▶ READING TEXT
*-*-*

Virginia House candidate Denver Riggleman (R) responded on Monday to the charge that he’s a “devotee of Bigfoot erotica,” saying that he’s more specifically interested in studying why people believe the creature exists.
Riggleman made the comments to the Daily Beast, adding that he did not draw the pictures his opponent posted on Instagram and that the images were posted as a joke with his military buddies.
{mosads}He also said he plans to publis a book, “Mating Habits of Bigfoot and Why Women Want Him.”
“For me, the book really is an anthropological study on all the people who believe in Bigfoot and the different Bigfoot belief systems out there. That’s it,” Riggleman told the Daily Beast. “This is a real subculture in the United States and it’s hundreds of thousands of people that believe.”
Riggleman, who was selected as the GOP nominee to replace retiring Rep. Tom Garrett (R) in Virginia’s 5th Congressional District, later said his study “has nothing to do with Bigfoot erotica, which makes me laugh by the way. I’m sure Bigfoot erotica writers are excited everywhere.”

*-*-*

▶ DATA ENTRIES
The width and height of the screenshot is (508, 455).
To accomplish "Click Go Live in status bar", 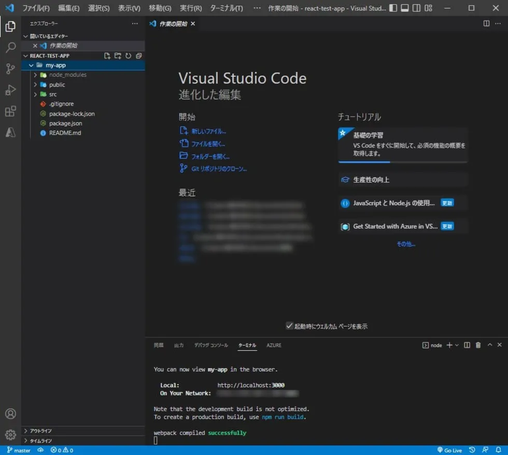I will [449, 450].
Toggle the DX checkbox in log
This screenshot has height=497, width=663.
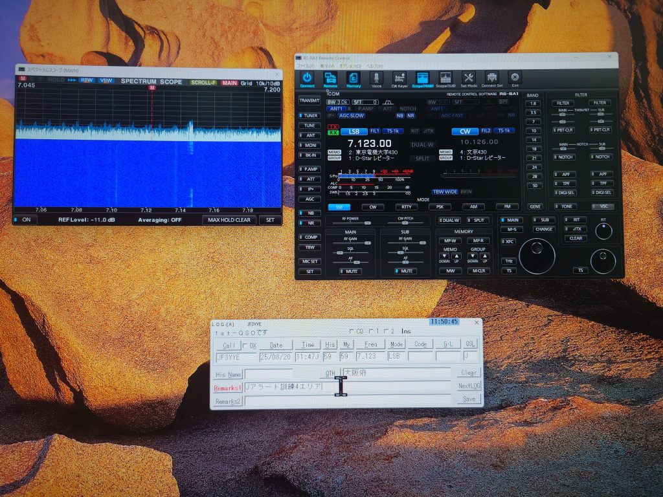tap(245, 346)
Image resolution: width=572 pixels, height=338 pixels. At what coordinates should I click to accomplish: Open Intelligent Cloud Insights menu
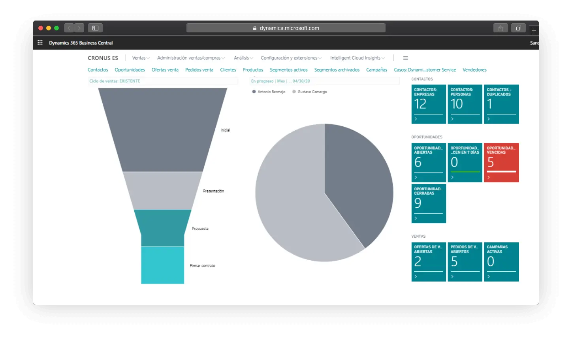(x=357, y=58)
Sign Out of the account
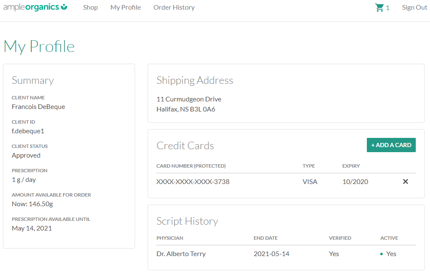The height and width of the screenshot is (272, 430). coord(414,8)
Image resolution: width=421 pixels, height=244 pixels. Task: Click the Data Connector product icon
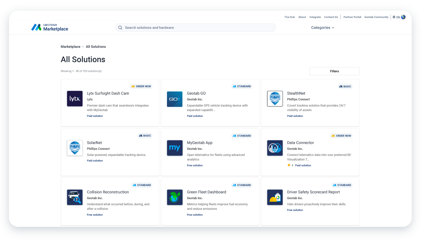[275, 148]
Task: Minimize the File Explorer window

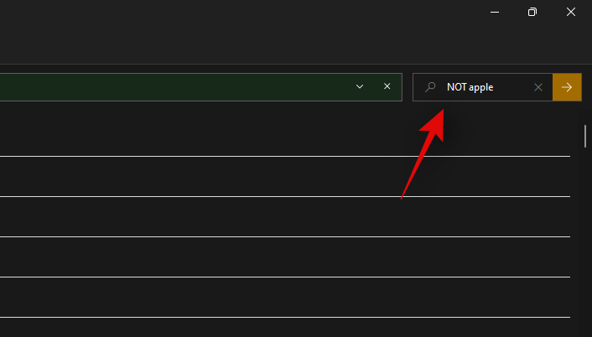Action: tap(493, 12)
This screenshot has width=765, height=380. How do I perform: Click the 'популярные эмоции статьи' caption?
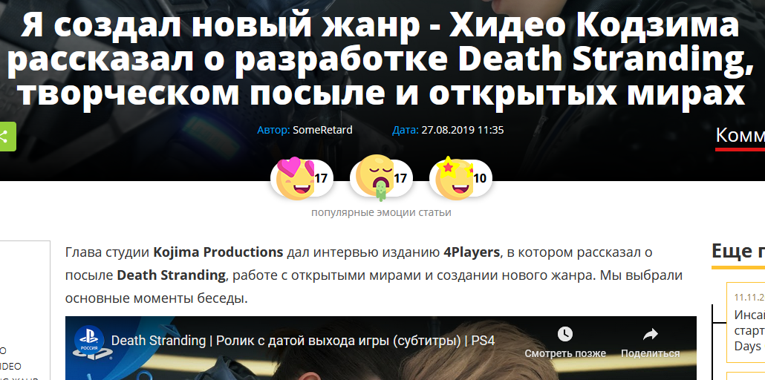(381, 213)
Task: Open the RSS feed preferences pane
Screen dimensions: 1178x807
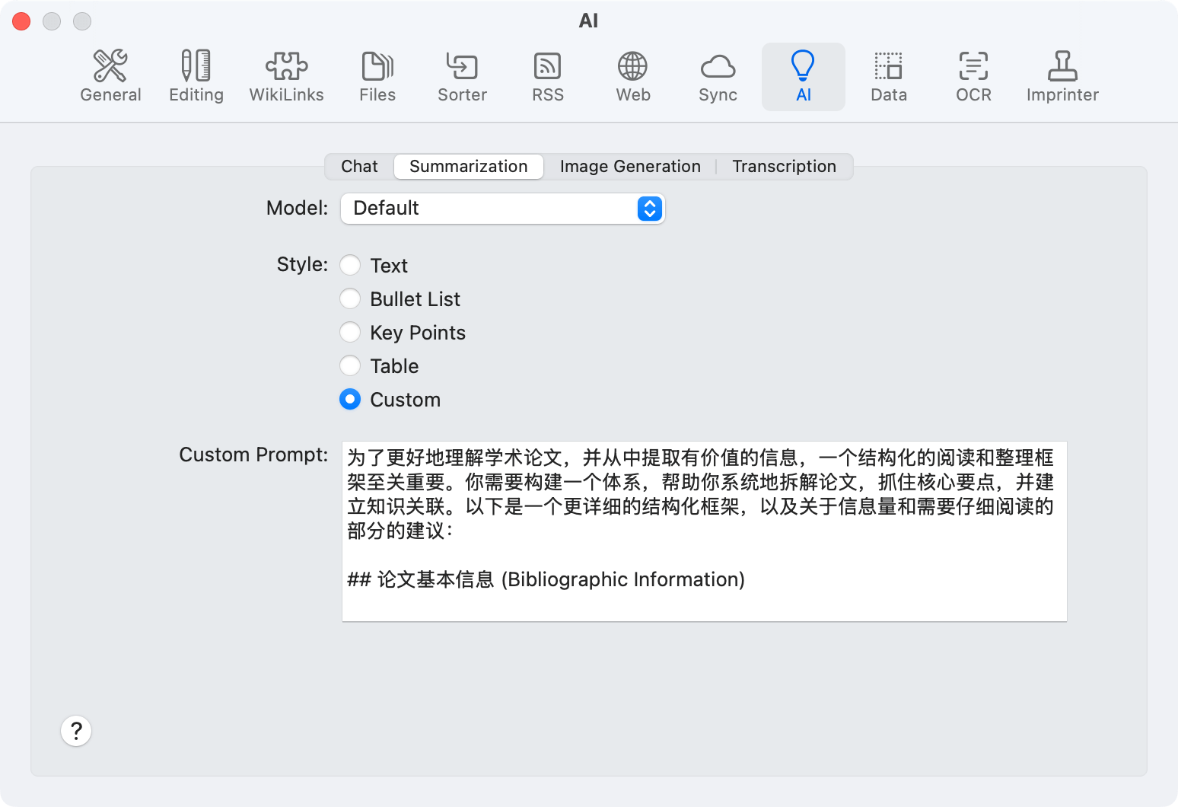Action: click(x=548, y=76)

*-*-*

▶ SET EXERCISE
In the article about Denver Riggleman, what is the title of the book he plans to publish? The entries have no connection to the article about Denver Riggleman.

▶ REPLY
"Mating Habits of Bigfoot and Why Women Want Him."